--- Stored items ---
- - - -

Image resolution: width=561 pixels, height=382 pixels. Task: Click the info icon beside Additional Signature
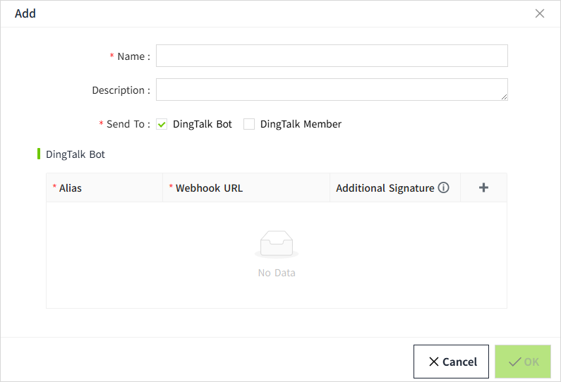click(443, 188)
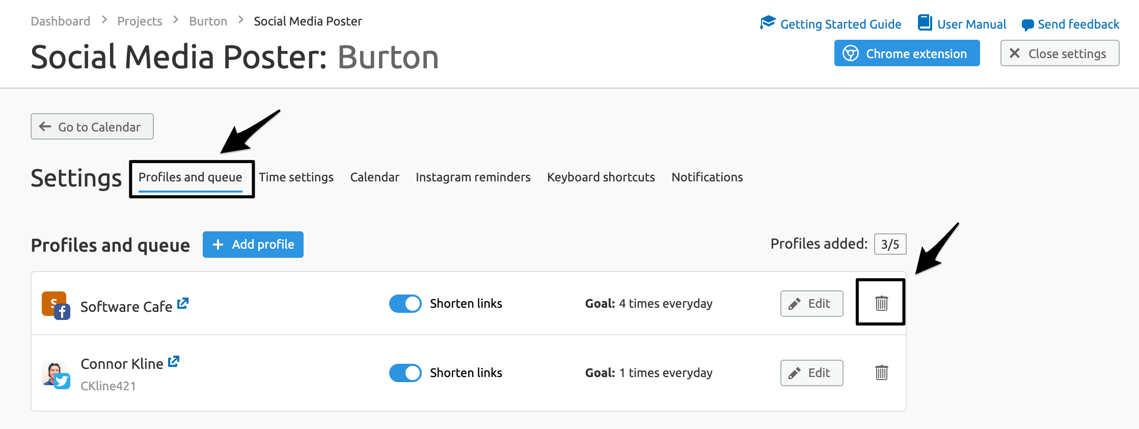Viewport: 1139px width, 429px height.
Task: Install the Chrome extension
Action: click(907, 53)
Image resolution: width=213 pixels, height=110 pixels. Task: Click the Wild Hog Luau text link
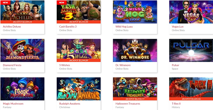[124, 26]
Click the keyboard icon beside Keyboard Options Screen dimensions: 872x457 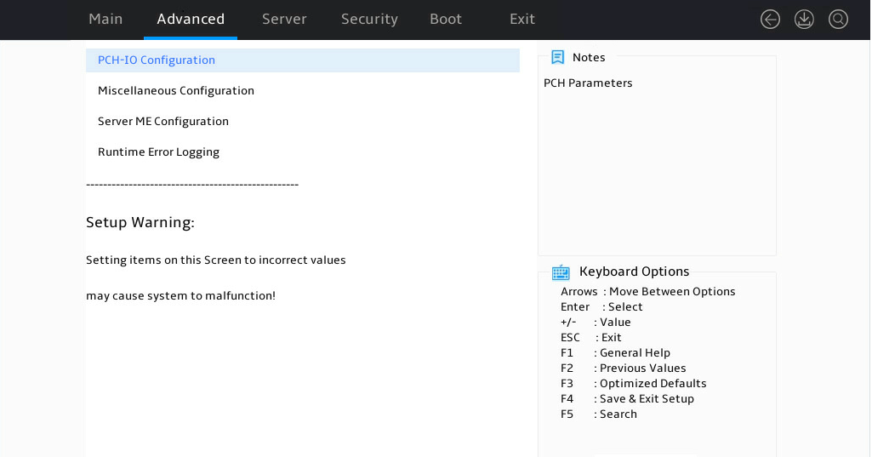click(x=561, y=272)
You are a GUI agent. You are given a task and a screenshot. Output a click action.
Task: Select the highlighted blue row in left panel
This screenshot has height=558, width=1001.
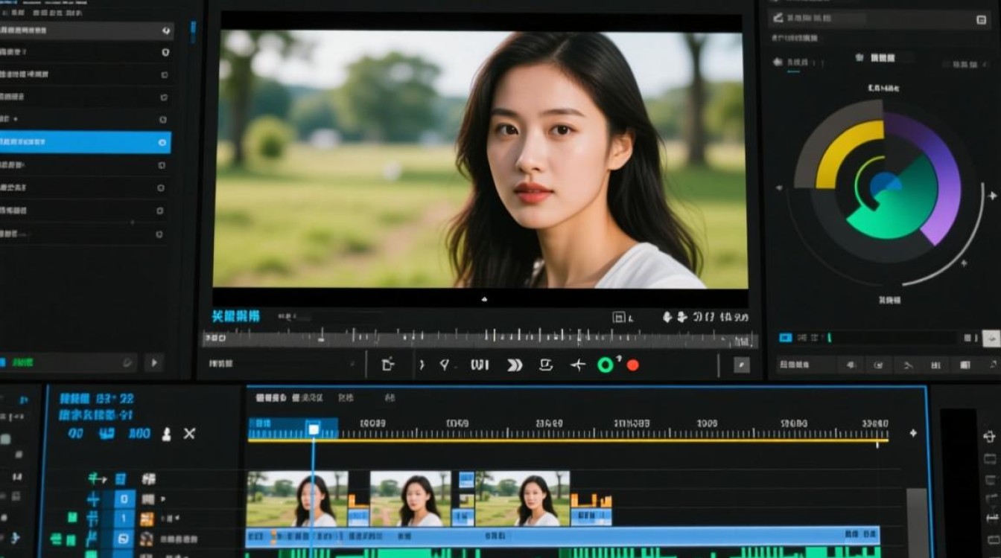84,142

- - - -

--- EXERCISE PROMPT ---
Please quote the records above exactly, beginning at the line that contains "You are a GUI" and ending at their last line. Leave the pictures out.

--- WORKED SOLUTION ---
You are a GUI agent. You are given a task and a screenshot. Output a click action.
Task: Select the highlighted blue row in left panel
This screenshot has height=558, width=1001.
84,142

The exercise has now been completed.